Kanjar - Economy



Subsistence and Commercial Activities. Income-producing activities fall into three basic domains: (1) sale of gugu (terra-cotta toys); (2) entertainment routines including sale of jhula (carnival rides), singing, dancing, music-making activities, and prostitution; and (3) some begging strategies. Some families keep and train fighting dogs and roosters; However, income from wagers on animal fighting is not reliable. In rural areas Kanjar bargain for measures of wheat, rice, and other cereals as payment for their goods and services. In urban settings they are more inclined to accept cash, though even there many will negotiate for sugar, flour, and cast-off clothing as remuneration. Prostitutes demand cash. Occasionally, females will offer sexual favors in order to avoid harassment from local police or other authorities. Earnings in soft commodities are accumulated and transported until sufficient quantities justify visits to regional markets where the goods are sold for cash. Income not needed for immediate subsistence requirements is converted into silver and gold. Rice, chappatis (flat bread made from unleavened dough), dried lentils ( dal ), produce such as onions, potatoes, and chilies, occasional fresh meat, tea with milk and sugar, and yogurt comprise their basic diet. Enough of these items are usually earned daily; cash outlays for food generally are restricted to purchases of cooking oil, spices, tea, and luxury items such as fresh fruit and sweets. Family pack animals and goats are grazed in rural areas; however, in more crowded urban areas fodder is often purchased with cash. Seasonal income is influenced by local conditions in the diverse communities Kanjar service. Resourceful families may accumulate considerable wealth.

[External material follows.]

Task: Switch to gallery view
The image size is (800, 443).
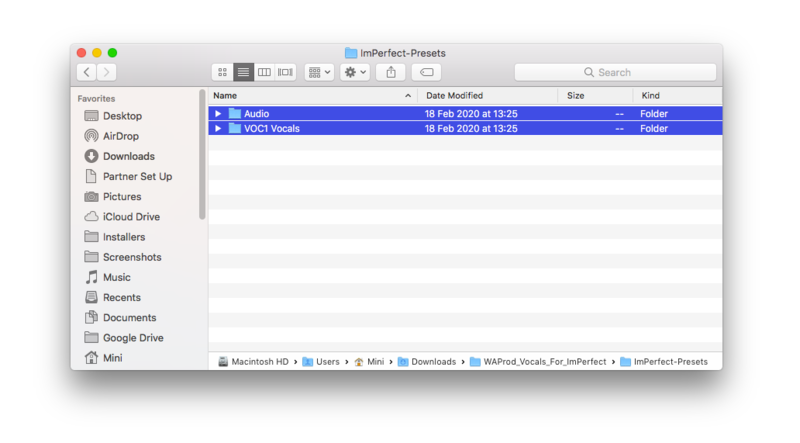Action: coord(286,72)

Industrial Arts. While the sale of terra-cotta toys accounts for only 24 percent of family income, the manufacture and hawking of gugu-ghoray give Kanjar their primary identity. Clay deposits are common throughout the Indus Valley and Punjab, and Kanjar are adept at finding local deposits of this raw material wherever they camp. Males generally dig up the clay; however, the entire group traveling together participate in making the clay figurines. Stylized yet consistent across the entire Kanjar population, the clay figurines represent dogs, sheep, goats, camels, cows, buffalo, birds, and elephants as well as miniature household items such as fireplaces, pots, plates, spoons, and bells. Hand-molded from damp clay, figurines are sun-dried before surface firing under grass, dried manure, and straw. Depending on local demand, families usually make gugu twice weekly. Surface firing ensures fragility and a relatively constant demand for these popular toys.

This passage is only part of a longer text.